GeoBenchmark: Probing Large Language Models for Geo-Spatial Knowledge

Proceedings of the Fifteenth Language Resources and Evaluation Conference (LREC 2026)

Abstract

Large Language Models (LLMs) demonstrate strong factual recall of general-purpose knowledge but struggle with grounded geospatial knowledge. To measure and help probe LLMs for spatial knowledge, we present GeoBenchmark, a benchmark for evaluating geographic commonsense along three core spatial relations: direction, distance, and topology. Using data extracted from YAGO2geo and Ordnance Survey ward geometries, spatial relations were formalized as structured triplets and systematically transformed into balanced binary (Yes/No) and Multiple-Choice (MCQ) question-answer pairs.
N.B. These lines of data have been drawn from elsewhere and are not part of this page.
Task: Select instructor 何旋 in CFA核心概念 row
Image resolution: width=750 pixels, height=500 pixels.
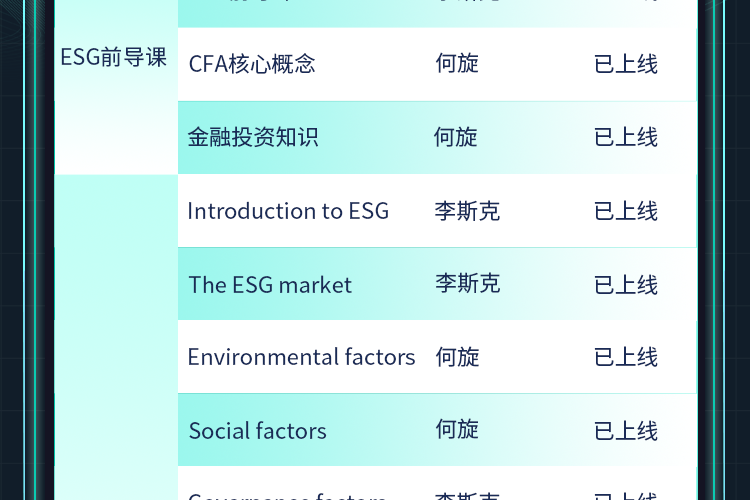Action: 457,64
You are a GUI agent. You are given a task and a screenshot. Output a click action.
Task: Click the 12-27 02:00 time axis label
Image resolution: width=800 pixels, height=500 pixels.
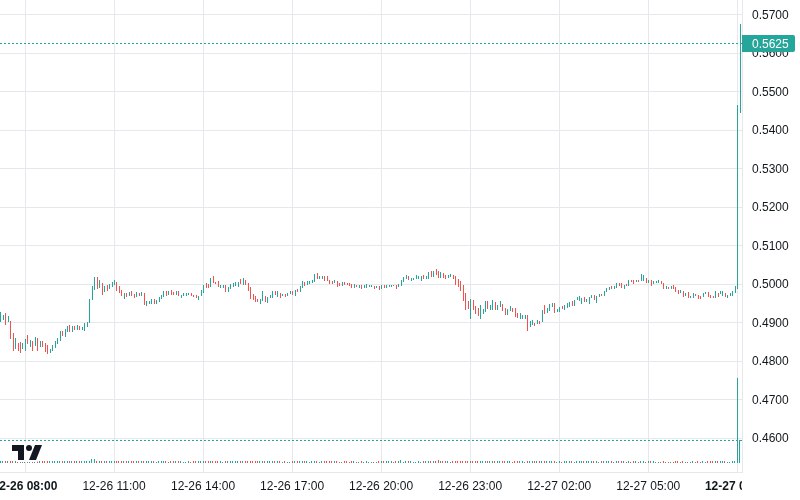click(x=559, y=486)
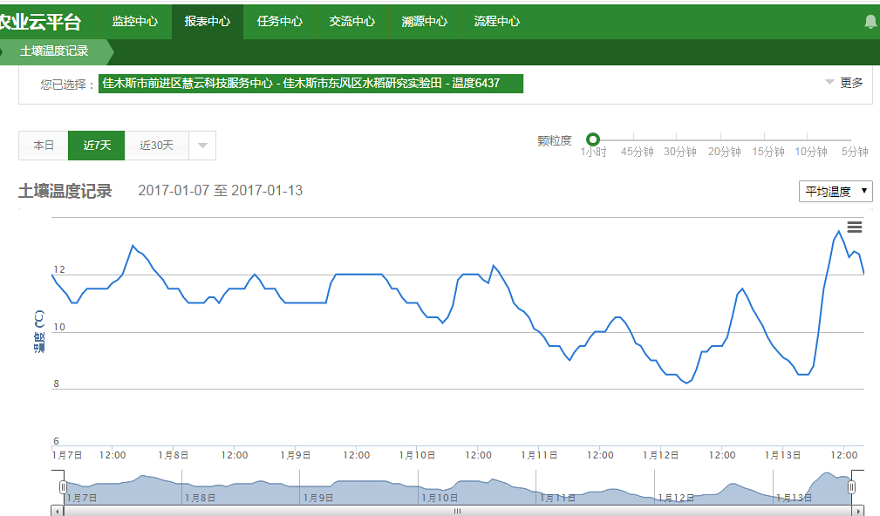This screenshot has height=516, width=880.
Task: Open the chart hamburger menu icon
Action: (x=854, y=227)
Besides, we consider atomic and composite questions based on the number of spatial relations involved. The resulting dataset comprises 26k binary and 13k MCQ samples, uniformly distributed across atomic, binary, and ternary relation levels. We establish baselines with LLaMA-8B and Mistral-7B under zero-shot prompting, achieving 52-63% accuracy on atomic questions but below 35% on ternary relations, which exposes the models’ limited compositional spatial understanding and strong option bias. GeoBenchmark provides a comprehensive, reproducible resource for probing and advancing LLMs’ geographic commonsense, paving the way for future research in spatial and geographic probing of LLMs as well as knowledge editing.